The results of this paper show that spatial modelling approaches can be integrated in ES’ frameworks to provide critical assessments. This can also be very useful for the development of marine ecosystem accounts, the attempt to integrate environmental information into standard measures of economic activity or national economic accounts (e.g. http://unstats.un.org/unsd/envaccounting/seea.asp). A few similar approaches have been applied for instance in Belize32, the USA33,34,35,36,37, Canada38, South Corea39, the Mediterranean Sea40 and also globally41. These authors relied on EwE models34,37,41, InVEST models32,38,39, specific ecological-economic models33, biogeochemical models40 or specific functional models35,36 to quantify a variety of ES. Large scale (i.e. more than supra-national) assessments are still very rare. Our approach makes a broader use of different models compared to these examples, and clearly classifies each of the ES’ indicators and measures obtained, although a direct link with valuation studies (either monetary, non-monetary or based on value pluralism) is absent. This is in part due to the large scale and spatial nature of the analysis that challenges the application of socio-economic assessments.

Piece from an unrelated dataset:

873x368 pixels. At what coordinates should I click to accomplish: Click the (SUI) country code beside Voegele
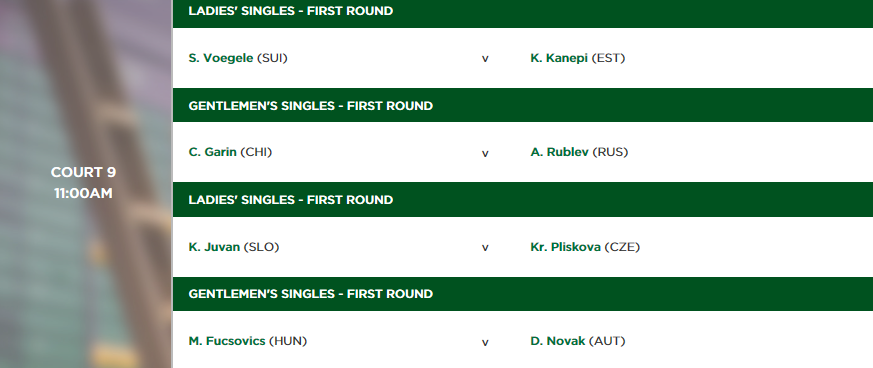tap(272, 58)
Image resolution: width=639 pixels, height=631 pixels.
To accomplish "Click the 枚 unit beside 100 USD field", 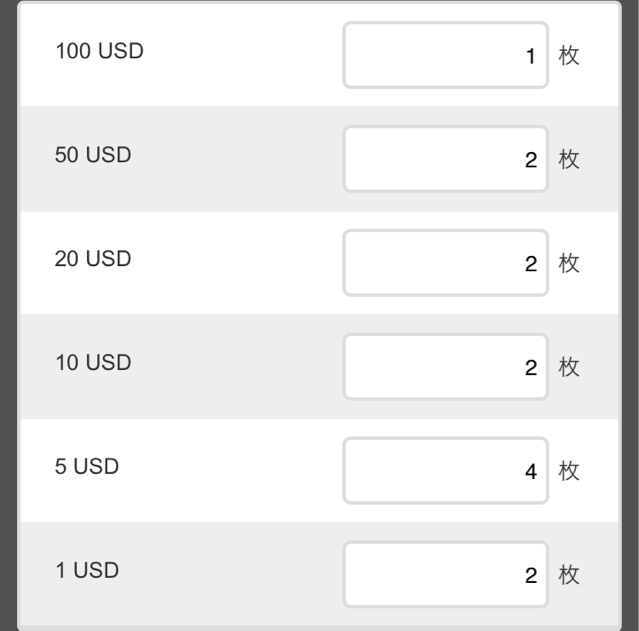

Together with these modelling approaches, there is a growing interest on the analysis of the influence that water or habitat quality may have on the delivery of ES, either on the perception of individuals or on the broader recreational use of marine and coastal areas39,42,43,44. The effect of drivers and pressures on ES is indeed one of the most relevant topics for management support. In those studies, the focus is on the use of economic techniques with limited use of modelling approaches.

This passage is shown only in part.